日本各地の「地銀」のルーツをたどってみよう。そのM&A=合従連衡の歴史をひも解けば、銀行や金融経済の成り立ちはもちろん、日本の伝統産業、商業の集積の移り変わり、各都道府県内にある市町村の歴史の“格”の変遷なども見えてくる。“ご当地銀行”の合従連衡史の22回目は、鳥取県。

鳥取貯蓄銀行にさかのぼる「青い鳥」の銀行

「青い鳥の銀行です。」

このキャッチコピーのもと、鳥取を中心に山陰地方で地道に銀行経営を続けるのが鳥取銀行<8383>である。その源流は大正期に設立された鳥取貯蓄銀行にさかのぼる。同行ホームページの「沿革」をもとに、同行のM&Aと新事業進出の歴史を確認しておこう(下表)。

年月鳥取銀行の沿革
1921年12月前身銀行である鳥取貯蓄銀行を設立
1948年12月普通銀行に目的を変更し、 株式会社因伯銀行と改称
1949年10月鳥取信用組合の営業を譲り受け、株式会社鳥取銀行を創立
1974年10月鳥取県信用組合を合併
1984年10月とりぎんリースを設立
1988年9月鳥銀ビジネスサービスを設立
1990年6月とりぎんカードサービスを設立
1997年6月とっとりキャピタルを設立
2000年3月東京証券取引所市場第1部へ上場
2000年12月バンク・コンピュータ・ サービスを設立
2001年5月泉州銀行とシステム共同化を開始
2003年9月システム共同化に大正銀行(現徳島大正銀行)が参加

鳥取銀行ホームページ「沿革」をもとに作成

源流の一滴は鳥取融通という組織

地元では「とりぎん」の愛称で親しまれている鳥取銀行。では、その前身銀行である鳥取貯蓄銀行は、どのような金融機関だったのか。
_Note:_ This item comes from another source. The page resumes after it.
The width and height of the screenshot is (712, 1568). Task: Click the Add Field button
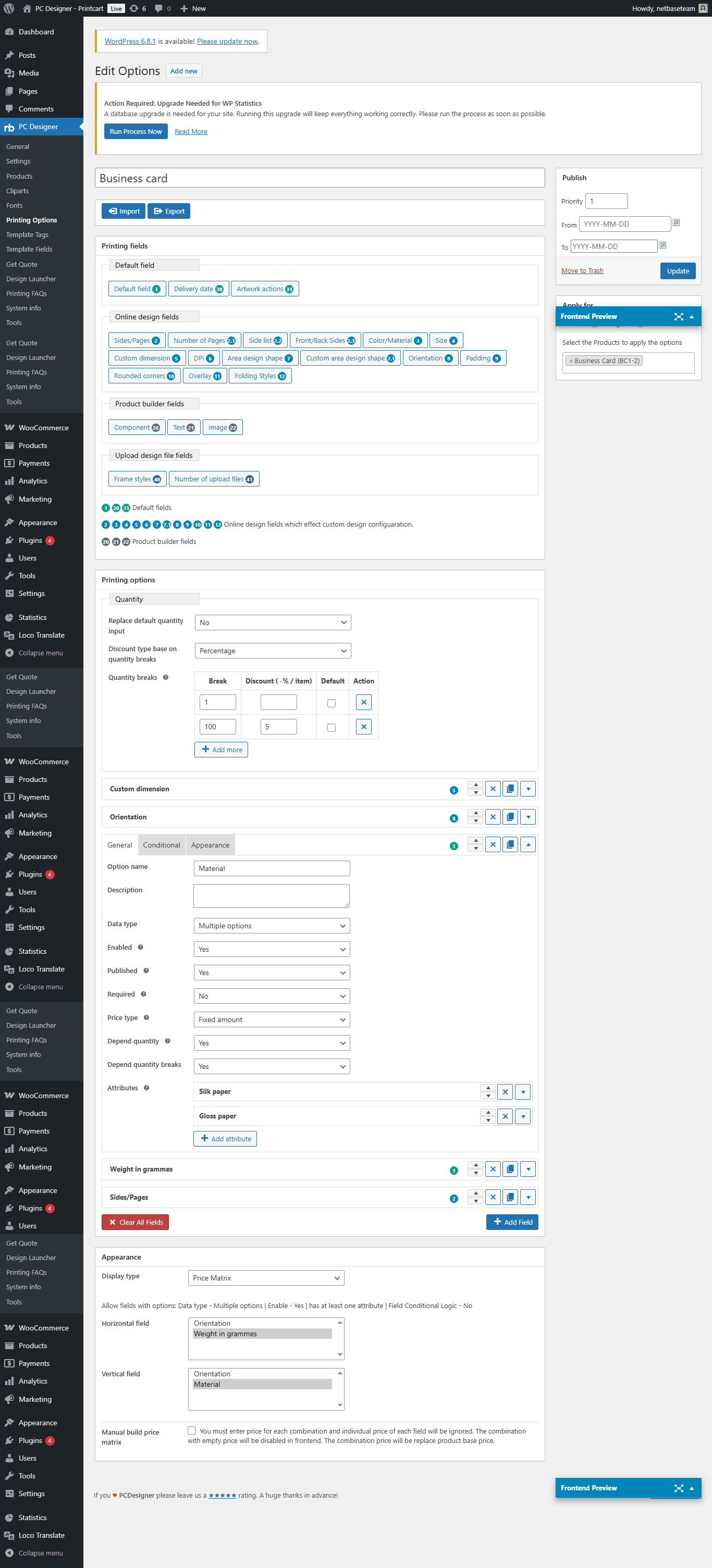512,1222
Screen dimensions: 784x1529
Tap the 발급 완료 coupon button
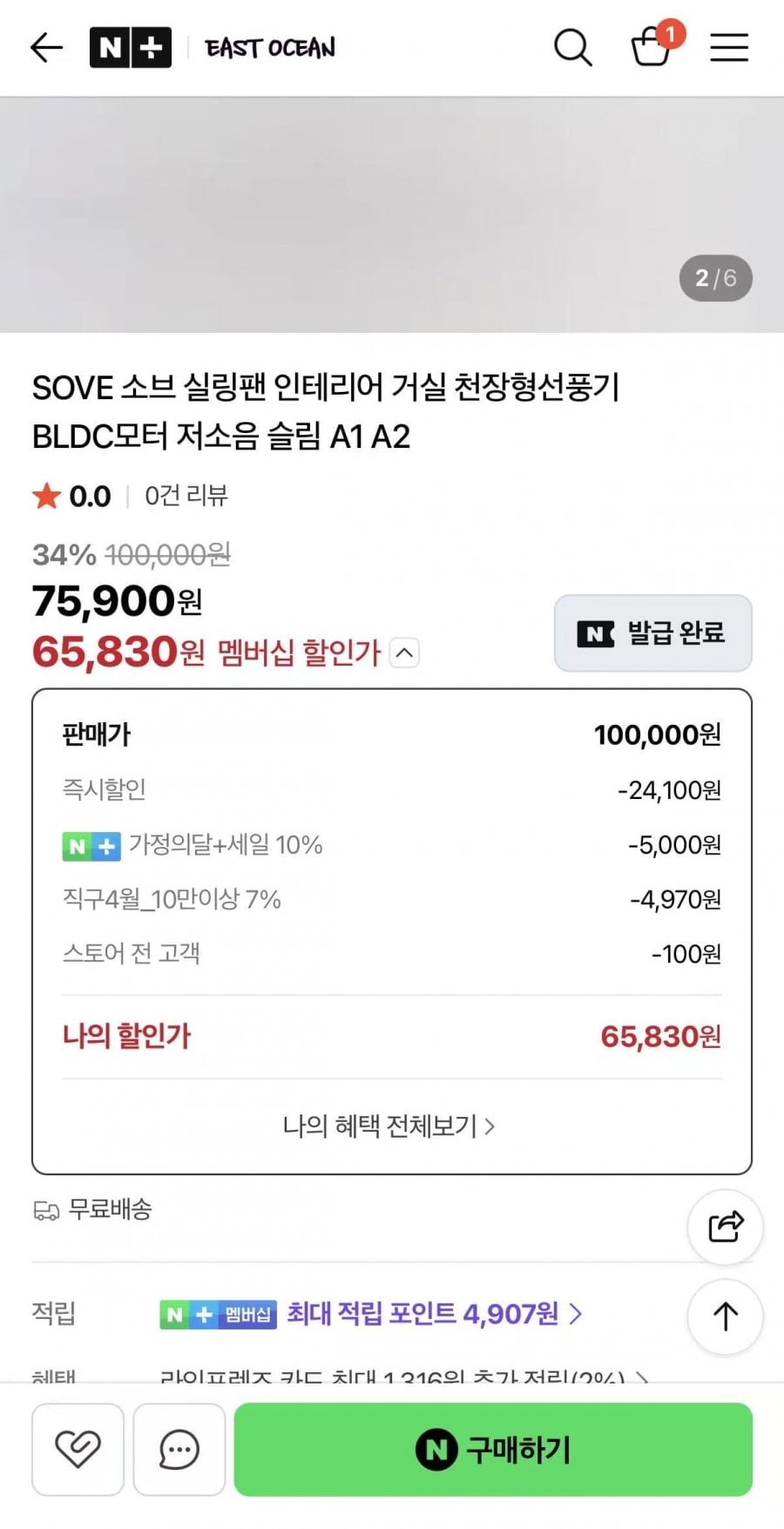tap(652, 633)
鳥取貯蓄銀行は株式会社組織であり、その前身は1914年に創立した大正鳥取銀行である。大正鳥取銀行は合資会社組織の鳥取銀行を前身とする株式会社である。

その(合)鳥取銀行は、鳥取融通という銀行に類似した組織を前身とする。鳥取融通は1899年、官民合弁の金融機関として設立されたようだ。そして、(合)鳥取銀行となってからは鳥取市の南部、当時の八頭郡に支店を設けるなど、鳥取市及び鳥取県東部の周辺地域に営業の基盤を築いていった。